Work to complete:
What's required is a verbatim printout of all the data.

Material for the task:
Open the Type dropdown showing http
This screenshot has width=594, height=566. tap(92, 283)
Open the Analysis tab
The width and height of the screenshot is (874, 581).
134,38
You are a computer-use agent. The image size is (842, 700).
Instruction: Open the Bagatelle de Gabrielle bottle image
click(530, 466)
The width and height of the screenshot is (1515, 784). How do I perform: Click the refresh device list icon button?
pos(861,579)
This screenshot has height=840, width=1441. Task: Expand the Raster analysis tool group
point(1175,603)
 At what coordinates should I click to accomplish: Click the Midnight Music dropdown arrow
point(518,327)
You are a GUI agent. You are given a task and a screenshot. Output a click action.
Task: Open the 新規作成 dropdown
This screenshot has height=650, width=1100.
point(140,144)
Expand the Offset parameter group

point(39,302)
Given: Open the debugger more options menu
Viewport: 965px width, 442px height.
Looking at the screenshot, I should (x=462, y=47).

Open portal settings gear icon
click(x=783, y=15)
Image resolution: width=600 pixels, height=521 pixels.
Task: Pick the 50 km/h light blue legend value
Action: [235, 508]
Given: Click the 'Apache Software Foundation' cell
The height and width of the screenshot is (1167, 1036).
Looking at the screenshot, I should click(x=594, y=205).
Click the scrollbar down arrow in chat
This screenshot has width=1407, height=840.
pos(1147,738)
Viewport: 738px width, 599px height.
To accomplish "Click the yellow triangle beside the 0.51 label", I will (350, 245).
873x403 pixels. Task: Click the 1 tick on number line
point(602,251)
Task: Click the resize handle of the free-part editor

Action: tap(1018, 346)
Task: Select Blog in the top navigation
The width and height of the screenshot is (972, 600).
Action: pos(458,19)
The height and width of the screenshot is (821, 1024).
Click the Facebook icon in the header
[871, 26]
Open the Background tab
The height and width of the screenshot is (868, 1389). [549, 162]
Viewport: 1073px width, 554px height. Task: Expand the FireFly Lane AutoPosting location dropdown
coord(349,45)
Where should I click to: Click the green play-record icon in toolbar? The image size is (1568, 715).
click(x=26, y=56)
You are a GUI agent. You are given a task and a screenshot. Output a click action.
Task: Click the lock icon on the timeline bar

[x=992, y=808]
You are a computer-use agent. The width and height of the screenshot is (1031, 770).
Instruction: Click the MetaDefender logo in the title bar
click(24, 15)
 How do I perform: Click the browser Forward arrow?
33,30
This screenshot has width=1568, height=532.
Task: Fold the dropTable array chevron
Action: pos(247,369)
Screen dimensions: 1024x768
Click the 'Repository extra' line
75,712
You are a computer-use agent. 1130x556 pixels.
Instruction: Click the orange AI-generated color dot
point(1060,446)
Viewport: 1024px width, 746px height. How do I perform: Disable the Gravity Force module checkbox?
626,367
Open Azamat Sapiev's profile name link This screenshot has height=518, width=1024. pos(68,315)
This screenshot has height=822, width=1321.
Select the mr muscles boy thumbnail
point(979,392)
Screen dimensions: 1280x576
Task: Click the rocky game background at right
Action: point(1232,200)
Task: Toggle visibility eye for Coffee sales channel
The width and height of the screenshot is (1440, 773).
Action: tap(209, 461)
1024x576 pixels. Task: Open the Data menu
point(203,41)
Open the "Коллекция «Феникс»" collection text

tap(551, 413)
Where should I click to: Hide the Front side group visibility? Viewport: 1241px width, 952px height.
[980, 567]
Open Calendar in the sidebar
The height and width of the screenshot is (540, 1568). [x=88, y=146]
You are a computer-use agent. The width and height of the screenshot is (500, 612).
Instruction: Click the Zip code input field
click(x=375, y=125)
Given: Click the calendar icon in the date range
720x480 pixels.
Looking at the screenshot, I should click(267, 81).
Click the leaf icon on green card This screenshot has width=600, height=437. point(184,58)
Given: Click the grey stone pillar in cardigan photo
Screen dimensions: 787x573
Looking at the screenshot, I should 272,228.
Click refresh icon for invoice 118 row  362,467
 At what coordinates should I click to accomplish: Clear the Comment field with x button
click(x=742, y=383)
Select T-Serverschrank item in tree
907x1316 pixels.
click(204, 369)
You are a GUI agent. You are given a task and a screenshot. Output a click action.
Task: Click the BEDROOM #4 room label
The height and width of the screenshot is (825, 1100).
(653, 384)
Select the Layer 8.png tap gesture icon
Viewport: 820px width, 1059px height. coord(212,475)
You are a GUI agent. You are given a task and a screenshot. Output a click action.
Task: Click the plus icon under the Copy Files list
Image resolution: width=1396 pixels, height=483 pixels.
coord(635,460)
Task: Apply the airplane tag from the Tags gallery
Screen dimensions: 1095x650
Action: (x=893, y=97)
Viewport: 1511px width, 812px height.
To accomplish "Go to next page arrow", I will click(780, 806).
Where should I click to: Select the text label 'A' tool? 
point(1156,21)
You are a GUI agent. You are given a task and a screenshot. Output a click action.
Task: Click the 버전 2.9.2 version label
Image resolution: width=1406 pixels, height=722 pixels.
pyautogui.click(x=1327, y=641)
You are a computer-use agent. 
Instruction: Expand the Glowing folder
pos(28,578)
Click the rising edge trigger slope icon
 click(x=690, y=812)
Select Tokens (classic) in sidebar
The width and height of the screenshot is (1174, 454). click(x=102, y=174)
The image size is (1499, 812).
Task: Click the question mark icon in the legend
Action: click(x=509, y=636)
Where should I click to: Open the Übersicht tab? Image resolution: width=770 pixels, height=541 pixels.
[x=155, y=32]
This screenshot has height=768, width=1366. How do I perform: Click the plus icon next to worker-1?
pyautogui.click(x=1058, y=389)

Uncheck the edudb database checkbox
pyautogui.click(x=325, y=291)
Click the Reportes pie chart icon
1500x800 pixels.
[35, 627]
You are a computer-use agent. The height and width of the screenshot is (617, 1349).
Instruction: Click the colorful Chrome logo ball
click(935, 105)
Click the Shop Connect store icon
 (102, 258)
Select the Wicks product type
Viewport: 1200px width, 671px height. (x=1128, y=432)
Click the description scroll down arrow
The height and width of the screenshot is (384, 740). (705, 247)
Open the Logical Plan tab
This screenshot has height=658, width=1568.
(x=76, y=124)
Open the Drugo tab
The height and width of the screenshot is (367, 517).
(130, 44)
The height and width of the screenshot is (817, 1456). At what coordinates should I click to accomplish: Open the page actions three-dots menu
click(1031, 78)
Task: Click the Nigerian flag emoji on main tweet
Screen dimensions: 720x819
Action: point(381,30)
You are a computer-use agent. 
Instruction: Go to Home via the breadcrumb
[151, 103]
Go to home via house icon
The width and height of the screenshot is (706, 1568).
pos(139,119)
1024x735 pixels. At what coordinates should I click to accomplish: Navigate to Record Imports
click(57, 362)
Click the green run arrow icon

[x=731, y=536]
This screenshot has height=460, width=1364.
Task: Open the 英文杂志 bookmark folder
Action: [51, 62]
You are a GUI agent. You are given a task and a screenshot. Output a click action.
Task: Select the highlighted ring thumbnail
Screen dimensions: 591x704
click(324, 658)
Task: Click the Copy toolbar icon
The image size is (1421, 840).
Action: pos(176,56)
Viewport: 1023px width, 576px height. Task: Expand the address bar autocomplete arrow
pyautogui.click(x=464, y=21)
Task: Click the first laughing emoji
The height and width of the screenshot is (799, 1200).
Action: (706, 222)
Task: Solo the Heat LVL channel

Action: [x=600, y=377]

Exercise answer:
Open the Type dropdown showing http
This screenshot has width=594, height=566. tap(92, 283)
Open the Analysis tab
The width and height of the screenshot is (874, 581).
134,38
You are a computer-use agent. The image size is (842, 700).
Instruction: Open the Bagatelle de Gabrielle bottle image
click(530, 466)
The width and height of the screenshot is (1515, 784). How do I perform: Click the refresh device list icon button?
pos(861,579)
This screenshot has height=840, width=1441. Task: Expand the Raster analysis tool group
point(1175,603)
 At what coordinates should I click to accomplish: Click the Midnight Music dropdown arrow
point(518,327)
You are a GUI agent. You are given a task and a screenshot. Output a click action.
Task: Open the 新規作成 dropdown
This screenshot has height=650, width=1100.
point(140,144)
Expand the Offset parameter group

point(39,302)
Given: Open the debugger more options menu
Viewport: 965px width, 442px height.
Looking at the screenshot, I should (x=462, y=47).

Open portal settings gear icon
click(x=783, y=15)
Image resolution: width=600 pixels, height=521 pixels.
Task: Pick the 50 km/h light blue legend value
Action: [235, 508]
Given: Click the 'Apache Software Foundation' cell
The height and width of the screenshot is (1167, 1036).
Looking at the screenshot, I should click(x=594, y=205).
Click the scrollbar down arrow in chat
This screenshot has width=1407, height=840.
pos(1147,738)
Viewport: 738px width, 599px height.
To accomplish "Click the yellow triangle beside the 0.51 label", I will (350, 245).
873x403 pixels. Task: Click the 1 tick on number line
point(602,251)
Task: Click the resize handle of the free-part editor

Action: tap(1018, 346)
Task: Select Blog in the top navigation
The width and height of the screenshot is (972, 600).
Action: pos(458,19)
The height and width of the screenshot is (821, 1024).
Click the Facebook icon in the header
[871, 26]
Open the Background tab
The height and width of the screenshot is (868, 1389). [549, 162]
Viewport: 1073px width, 554px height. Task: Expand the FireFly Lane AutoPosting location dropdown
coord(349,45)
Where should I click to: Click the green play-record icon in toolbar? The image size is (1568, 715).
click(x=26, y=56)
You are a GUI agent. You are given a task and a screenshot. Output a click action.
Task: Click the lock icon on the timeline bar

[x=992, y=808]
You are a computer-use agent. The width and height of the screenshot is (1031, 770).
Instruction: Click the MetaDefender logo in the title bar
click(24, 15)
 How do I perform: Click the browser Forward arrow?
33,30
This screenshot has width=1568, height=532.
Task: Fold the dropTable array chevron
Action: pos(247,369)
Screen dimensions: 1024x768
Click the 'Repository extra' line
75,712
You are a computer-use agent. 1130x556 pixels.
Instruction: Click the orange AI-generated color dot
point(1060,446)
Viewport: 1024px width, 746px height. How do I perform: Disable the Gravity Force module checkbox?
626,367
Open Azamat Sapiev's profile name link This screenshot has height=518, width=1024. pos(68,315)
This screenshot has height=822, width=1321.
Select the mr muscles boy thumbnail
point(979,392)
Screen dimensions: 1280x576
Task: Click the rocky game background at right
Action: point(1232,200)
Task: Toggle visibility eye for Coffee sales channel
The width and height of the screenshot is (1440, 773).
Action: tap(209, 461)
1024x576 pixels. Task: Open the Data menu
point(203,41)
Open the "Коллекция «Феникс»" collection text

tap(551, 413)
Where should I click to: Hide the Front side group visibility? Viewport: 1241px width, 952px height.
[980, 567]
Open Calendar in the sidebar
The height and width of the screenshot is (540, 1568). [x=88, y=146]
You are a computer-use agent. The width and height of the screenshot is (500, 612).
Instruction: Click the Zip code input field
click(x=375, y=125)
Given: Click the calendar icon in the date range
720x480 pixels.
Looking at the screenshot, I should click(267, 81).
Click the leaf icon on green card This screenshot has width=600, height=437. point(184,58)
Given: Click the grey stone pillar in cardigan photo
Screen dimensions: 787x573
Looking at the screenshot, I should 272,228.
Click refresh icon for invoice 118 row  362,467
 At what coordinates should I click to accomplish: Clear the Comment field with x button
click(x=742, y=383)
Select T-Serverschrank item in tree
907x1316 pixels.
click(204, 369)
You are a GUI agent. You are given a task and a screenshot. Output a click action.
Task: Click the BEDROOM #4 room label
The height and width of the screenshot is (825, 1100).
(653, 384)
Select the Layer 8.png tap gesture icon
Viewport: 820px width, 1059px height. coord(212,475)
You are a GUI agent. You are given a task and a screenshot. Output a click action.
Task: Click the plus icon under the Copy Files list
Image resolution: width=1396 pixels, height=483 pixels.
coord(635,460)
Task: Apply the airplane tag from the Tags gallery
Screen dimensions: 1095x650
Action: (x=893, y=97)
Viewport: 1511px width, 812px height.
To accomplish "Go to next page arrow", I will click(780, 806).
Where should I click to: Select the text label 'A' tool? 
point(1156,21)
You are a GUI agent. You are given a task and a screenshot. Output a click action.
Task: Click the 버전 2.9.2 version label
Image resolution: width=1406 pixels, height=722 pixels.
pyautogui.click(x=1327, y=641)
You are a computer-use agent. 
Instruction: Expand the Glowing folder
pos(28,578)
Click the rising edge trigger slope icon
 click(x=690, y=812)
Select Tokens (classic) in sidebar
The width and height of the screenshot is (1174, 454). click(x=102, y=174)
The image size is (1499, 812).
Task: Click the question mark icon in the legend
Action: click(x=509, y=636)
Where should I click to: Open the Übersicht tab? Image resolution: width=770 pixels, height=541 pixels.
[x=155, y=32]
This screenshot has height=768, width=1366. How do I perform: Click the plus icon next to worker-1?
pyautogui.click(x=1058, y=389)

Uncheck the edudb database checkbox
pyautogui.click(x=325, y=291)
Click the Reportes pie chart icon
1500x800 pixels.
[35, 627]
You are a computer-use agent. The height and width of the screenshot is (617, 1349).
Instruction: Click the colorful Chrome logo ball
click(935, 105)
Click the Shop Connect store icon
 (102, 258)
Select the Wicks product type
Viewport: 1200px width, 671px height. (x=1128, y=432)
Click the description scroll down arrow
The height and width of the screenshot is (384, 740). (705, 247)
Open the Logical Plan tab
This screenshot has height=658, width=1568.
(x=76, y=124)
Open the Drugo tab
The height and width of the screenshot is (367, 517).
(130, 44)
The height and width of the screenshot is (817, 1456). At what coordinates should I click to accomplish: Open the page actions three-dots menu
click(1031, 78)
Task: Click the Nigerian flag emoji on main tweet
Screen dimensions: 720x819
Action: point(381,30)
You are a computer-use agent. 
Instruction: Go to Home via the breadcrumb
[151, 103]
Go to home via house icon
The width and height of the screenshot is (706, 1568).
pos(139,119)
1024x735 pixels. At what coordinates should I click to accomplish: Navigate to Record Imports
click(57, 362)
Click the green run arrow icon

[x=731, y=536]
This screenshot has height=460, width=1364.
Task: Open the 英文杂志 bookmark folder
Action: [51, 62]
You are a GUI agent. You are given a task and a screenshot. Output a click action.
Task: Select the highlighted ring thumbnail
Screen dimensions: 591x704
click(324, 658)
Task: Click the Copy toolbar icon
The image size is (1421, 840).
Action: pos(176,56)
Viewport: 1023px width, 576px height. Task: Expand the address bar autocomplete arrow
pyautogui.click(x=464, y=21)
Task: Click the first laughing emoji
The height and width of the screenshot is (799, 1200).
Action: (706, 222)
Task: Solo the Heat LVL channel

Action: [x=600, y=377]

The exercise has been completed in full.